→ **WHAT YOU SHOULD DO**: Working from the records below, repeat exactly the lines starting at the line that contains "Image resolution: width=239, height=2576." and ending at the line that contains "[Advertisement] (119, 789)", inclusive.

→ **WORKING DATA**:
++++++++
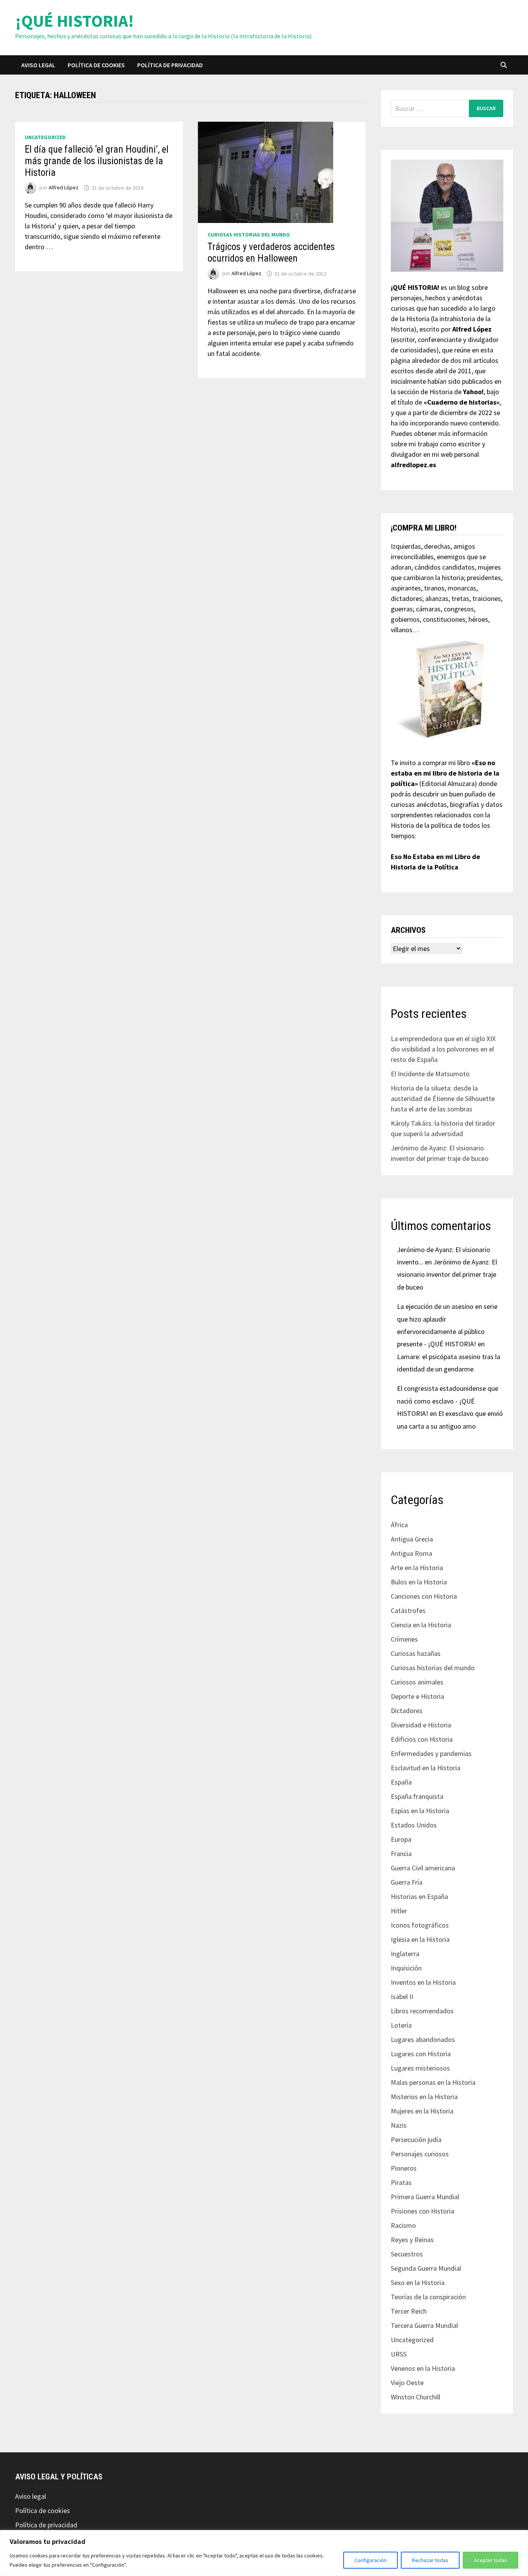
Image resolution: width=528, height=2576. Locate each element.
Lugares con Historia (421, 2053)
++++++++
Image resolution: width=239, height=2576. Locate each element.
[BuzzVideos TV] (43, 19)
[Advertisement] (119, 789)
++++++++
→ **FINISHED TASK**:
Image resolution: width=239, height=2576. Locate each element.
[BuzzVideos TV] (43, 19)
[Advertisement] (119, 789)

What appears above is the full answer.